[Source passage]
+--

A Spatially Explicit Comparison of Quantitative and Categorical Modelling Approaches for Mapping Seabed Sediments Using Random Forest

Geosciences 2019, 9(6), 254; https://doi.org/10.3390/geosciences9060254
Reviewer 1: Anonymous
Reviewer 2: Anonymous
Geosciences 2019, 9(6), 254; https://doi.org/10.3390/geosciences9060254
Received: 31 March 2019 / Revised: 24 May 2019 / Accepted: 3 June 2019 / Published: 6 June 2019
(This article belongs to the Special Issue Geological Seafloor Mapping)

Round 1

Reviewer 1 Report

Major Issues:

1) I think that a better job needs to be done in differentiating “quantitative” and “categorical” approaches.  Despite the nice flow chart on Figure 2, I have trouble seeing why we should expect the results to be substantially different, since they both ultimately lead to the same classification scheme.  Shouldn’t the classification be fairly robust with respect to the methodology used to reach that classification?  Small differences are to be expected, of course, but a sample is a sample, and its characterization should not be too dependent on the method used to make that characterization.  I also think that the authors mischaracterize the difference in performance of predictions for categorical and quantitative predictions for non-spatial cross-validation (Table 4).  They assert that this difference is “significant”, but there is no test of that significance.  Do we really think that, say, an 85.5% success rate is significantly better than 82.25%?  That seems like a statistical fantasy.  I think that is marginal, at best, and likely not significant at all, no matter the value of kappa (more on that below).  In any case, there is definitely no significance for the spatial cross-validation, which is likely the less biased method per the authors’ own assertion.  So it seems like the results largely bear out the likelihood that the two methods are not really that different – and that calls into questions the basic motivation for the study.

+--

[Exercise set]
1. In the review record, swap "Anonymous" for "Unidentified" and write out the passage starting with "A Spatially Explicit" and going on through "Geological Seafloor Mapping)".
2. According to the review record, on what date was the article accepted?
3. List each publication milestone in the review record together with its date.

[Record extracts]
+--

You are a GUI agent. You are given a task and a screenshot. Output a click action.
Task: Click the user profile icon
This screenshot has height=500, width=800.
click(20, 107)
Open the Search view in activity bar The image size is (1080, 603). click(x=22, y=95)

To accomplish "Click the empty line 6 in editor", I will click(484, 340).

+--

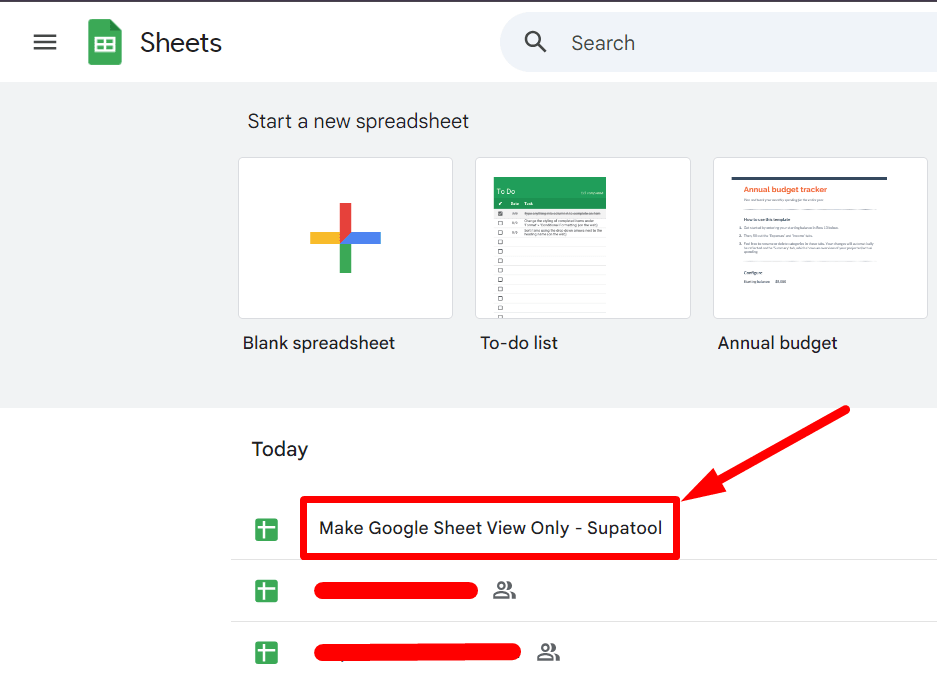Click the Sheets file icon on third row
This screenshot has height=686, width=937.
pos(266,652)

+--

[Answers provided]
1.
A Spatially Explicit Comparison of Quantitative and Categorical Modelling Approaches for Mapping Seabed Sediments Using Random Forest

Geosciences 2019, 9(6), 254; https://doi.org/10.3390/geosciences9060254
Reviewer 1: Unidentified
Reviewer 2: Unidentified
Geosciences 2019, 9(6), 254; https://doi.org/10.3390/geosciences9060254
Received: 31 March 2019 / Revised: 24 May 2019 / Accepted: 3 June 2019 / Published: 6 June 2019
(This article belongs to the Special Issue Geological Seafloor Mapping)

2. 3 June 2019

3.
Received: 31 March 2019
Revised: 24 May 2019
Accepted: 3 June 2019
Published: 6 June 2019